Turkey Vulture
Cathartes aura
The Turkey Vulture (Cathartes aura) is a widespread species over most of North, Central, and South America. It is often a common and conspicuous species and one which is familiar to most people. Like its cousin, the Black Vulture, Turkey Vultures feed on carrion and perform a very necessary service as "nature's undertakers". The Turkey Vulture on shown here was spreading his wings on an April morning in south Texas while standing in a patch of wild flowers. This shot was taken in Kenedy Co., Texas with a Canon EOS 1N and EF 600mm F/4 L lens on Fuji Provia film.
The shot shown here shows a Turkey Vulture (left) perched next to a Black Vulture, for an interesting comparison. This shot was taken at the same time and location as the image above.
The shot shown here, and the next two after that one, are digital captures and were all taken in Real Co., Texas, during May, 2003, with a Canon EOS 10D and EF 600mm F/4 L lens. The head of a Black Vulture is visible on the shot to the left.
The shot shown here, and the next two below it, were digital captures in Hidalgo Co., Texas, in April, 2006. These images were taken with a Canon EOS 1D Mark II and EF 600mm F/4 L IS lens.
The shot shown here and the next one were taken in November, 2006, at Aransas National Wildlife Refuge in Aransas Co., Texas, with the same gear as above. Black Vultures are visible in both these images as well.

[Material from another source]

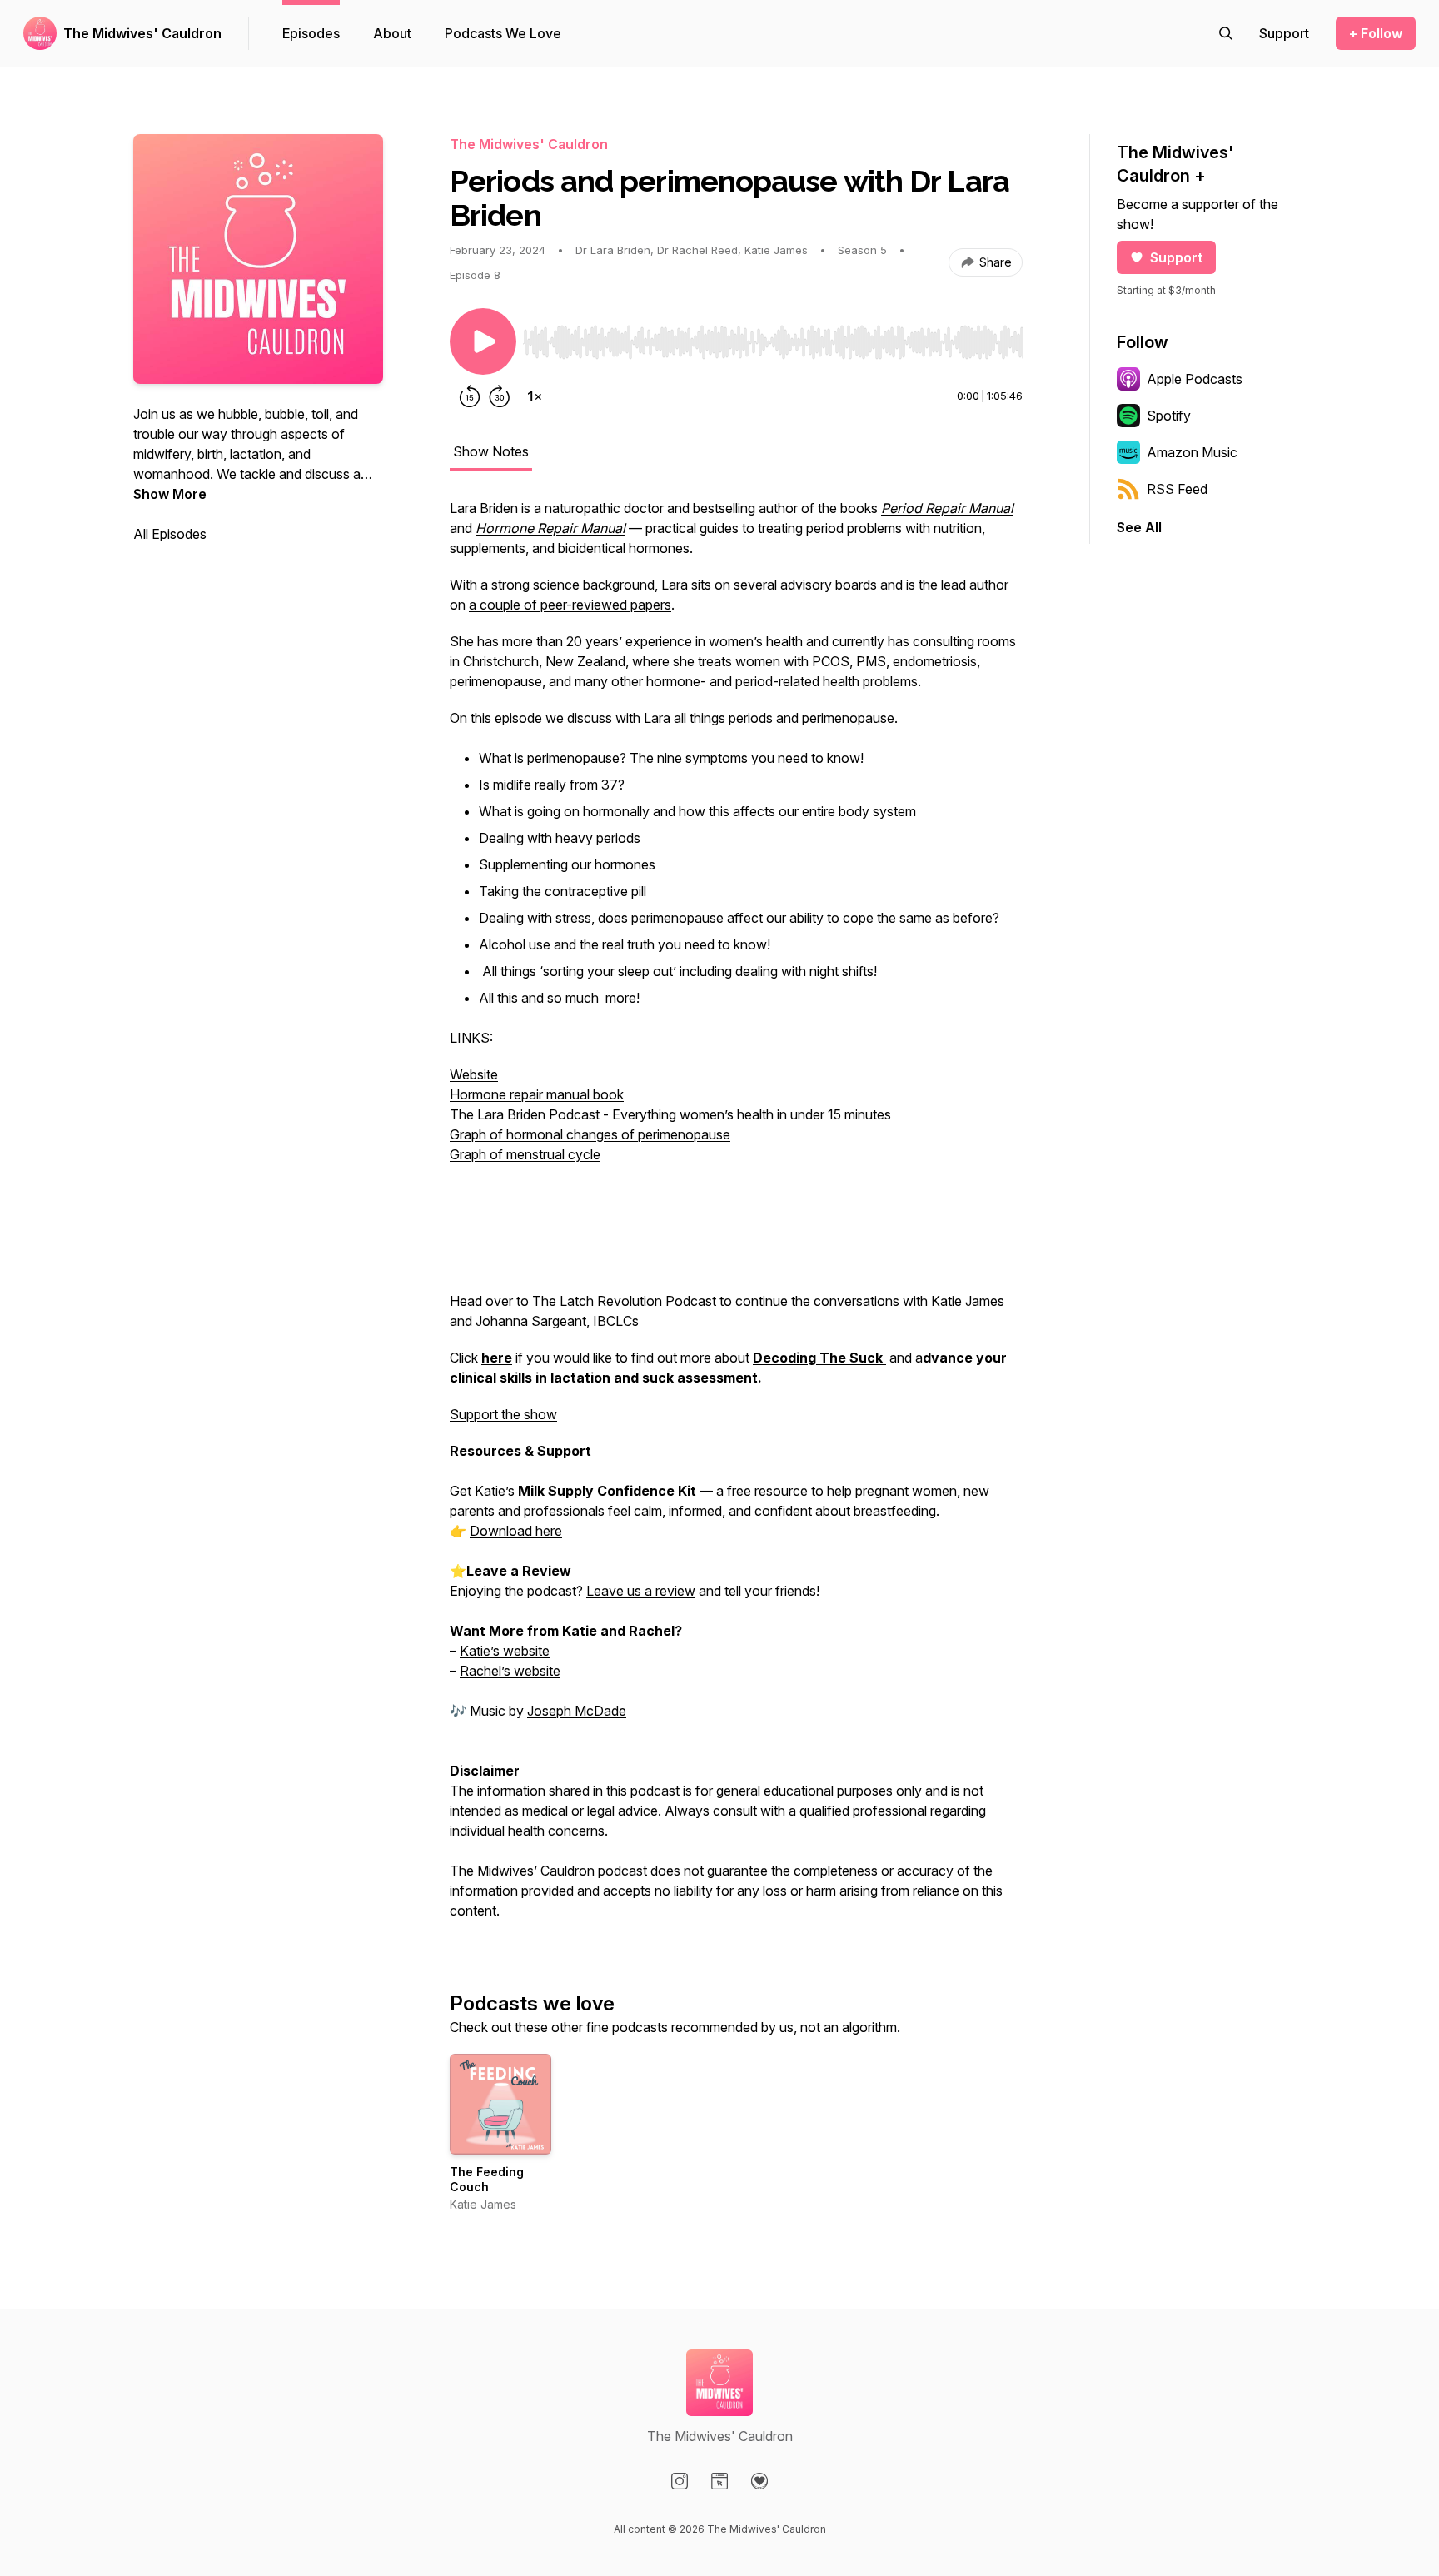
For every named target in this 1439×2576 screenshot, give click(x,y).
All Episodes (170, 534)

Birds have a protective membrane, called a nictitating membrane, which that can close over the eye briefly to clean and/or protect it. This is in addition to the eyelid. The Turkey Vulture shown here has briefly closed this membrane and in the shot at right it is open again. These 2 shots, and the next 2 below, show Turkey Vultures at Big Band National Park, Brewster Co., Texas, in May, 2010.
The Turkey Vulture in flight on the right was taken in eastern Travis Co., Texas, in January, 2011, with a Canon EOS 1D Mark IV and an EF 800mm F/5.6 L IS lens.